Pepper had made sure I met all the staff earlier when I arrived this afternoon. Those who were on the clock anyway. Mike was the manager. Karla manned the food counter most nights, and the cook, a former cook in the navy, was—unsurprisingly—just Cook.
I’d seen Mike and Karla plenty of times when I hung out at Mulvaney’s—mostly back in the days when Pepper was prowling Mulvaney’s after first meeting Reece. Since Harris and I broke up, I hadn’t been here as often, figuring that any guys I met here wouldn’t be the kind I was interested in. Good, studious types that I could bring home to my parents didn’t hang out at bars. The next guy I brought home would have to be pretty spectacular, at least in my parents’ eyes, to replace Harris. Especially since Mom was still hung up on the idea of Harris and me.
It was after one in the morning when I finally finished arranging the apartment to my liking. I just couldn’t sleep until everything was put away and organized. Emerson called me anal. Granted she was a mess and wouldn’t know what to do with a hanger, but I had been raised to be tidy and organized. It was simply habit now. My mother was exacting. Clothes had to be color coordinated in the closet. Books in alphabetical order in my bookcase. Disorder and chaos was not tolerated. Again, I think it reminded her too much of my mess of a birth father.
Feeling grimy after putting everything away, I pulled my long hair up into a knot and took a shower, enjoying the fact that this shower was twice as big as the showers in the dorm. I let the warm spray of water beat down on my body and loosen my muscles. Once I was out of the shower, I slipped on panties and a soft tank top.
Still feeling a little restless, I curled up on the futon, pulling my fuzzy throw blanket over me, and watched some television.
After the second rerun of The Big Bang Theory, I turned off the TV and tossed out the remaining pickle chips. As I passed the couch, I noticed that I hadn’t put away everything. My guitar, still in its case, sat propped between the futon and the side table. I hesitated, staring at it with a funny tightness in my chest.
When I’d pulled it out of my dorm closet, I had almost forgotten its existence. I hadn’t left it at home because I was worried Mom would get rid of it. She had tried to cart it off to Goodwill a few times over the years, but I had stood my ground and insisted on keeping it. For some reason, she had always capitulated. Mostly, I think, because she never saw me pull it out and play it anymore. That would have concerned her and forced her hand. So I ignored it for many years. Forgotten like an old pair of shoes.

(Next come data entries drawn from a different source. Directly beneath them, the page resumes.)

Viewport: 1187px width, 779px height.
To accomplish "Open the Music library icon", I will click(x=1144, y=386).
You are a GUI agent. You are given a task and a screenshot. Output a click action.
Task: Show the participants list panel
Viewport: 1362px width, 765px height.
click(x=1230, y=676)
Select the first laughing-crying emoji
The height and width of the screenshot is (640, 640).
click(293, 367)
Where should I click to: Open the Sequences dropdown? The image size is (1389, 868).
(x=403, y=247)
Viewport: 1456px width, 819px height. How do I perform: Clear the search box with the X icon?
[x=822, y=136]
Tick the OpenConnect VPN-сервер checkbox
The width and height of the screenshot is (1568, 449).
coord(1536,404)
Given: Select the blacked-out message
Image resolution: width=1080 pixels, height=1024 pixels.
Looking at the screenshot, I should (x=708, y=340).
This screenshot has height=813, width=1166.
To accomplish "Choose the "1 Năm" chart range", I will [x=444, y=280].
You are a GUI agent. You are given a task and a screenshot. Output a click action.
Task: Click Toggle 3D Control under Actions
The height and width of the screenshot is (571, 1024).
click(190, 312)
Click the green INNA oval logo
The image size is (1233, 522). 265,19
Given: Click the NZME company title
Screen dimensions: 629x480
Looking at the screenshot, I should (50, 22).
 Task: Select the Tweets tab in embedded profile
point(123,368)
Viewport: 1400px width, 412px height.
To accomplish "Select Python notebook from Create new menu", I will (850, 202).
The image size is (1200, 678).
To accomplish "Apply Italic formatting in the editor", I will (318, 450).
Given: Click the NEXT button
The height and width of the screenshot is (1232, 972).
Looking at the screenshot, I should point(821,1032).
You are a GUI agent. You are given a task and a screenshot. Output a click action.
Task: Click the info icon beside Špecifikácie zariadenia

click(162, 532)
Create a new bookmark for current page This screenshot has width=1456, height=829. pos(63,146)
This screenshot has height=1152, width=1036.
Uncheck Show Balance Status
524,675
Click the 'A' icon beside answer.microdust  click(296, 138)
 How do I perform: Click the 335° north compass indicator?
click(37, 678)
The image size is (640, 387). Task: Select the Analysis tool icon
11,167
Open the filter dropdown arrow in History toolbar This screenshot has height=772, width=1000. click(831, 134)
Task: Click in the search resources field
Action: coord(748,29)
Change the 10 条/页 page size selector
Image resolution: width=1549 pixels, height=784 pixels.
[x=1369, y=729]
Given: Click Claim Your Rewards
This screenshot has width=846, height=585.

Sinking on the couch, I pulled it out of the case and brought the comforting weight of it across my lap, my fingers caressing the colorful blue-and-green-patterned strap before moving to the strings. I plucked one. The out-of-tune twang filled my ears, and my fingers instinctively went to the knobs, strumming strings and rotating the knobs until the sound was just right.
When I had it perfect, I played a few chords of “Landslide.” I smiled, losing myself in that part of me that I had buried for dead long ago. I shouldn’t have, but I couldn’t stop myself. For a moment, I let myself go. Surrendered to that part of me . . . the part of myself that reminded my mother so much of my father. The part that terrified her.
At the sudden thought of her . . . and him, I slapped a palm over the strings, effectively killing the music my fingers had created so effortlessly from them.
My heart ached, but I forced the guitar from my lap. Forced it from my hands like another moment in my clasp might somehow poison me. I set it down beside the futon, against its case, not even taking the time to put it inside. Later. I would touch it later. Right now I just needed distance.
I turned off all the lights except for the small light above the stove. At the bed, I pulled back the covers. I had one knee on the mattress and was arranging my multitude of pillows to my liking when I heard footsteps, growing in volume.
I froze, eyeing the opening that led to the stairs, wondering who was coming up here this time of night. Surely not Pepper or Reece. The bar had quieted in the last hour and I assumed it was closing up for the night if not already fully closed. The bottom door that led to the stairs had a lock, which I had utilized, but clearly that hadn’t stopped this person.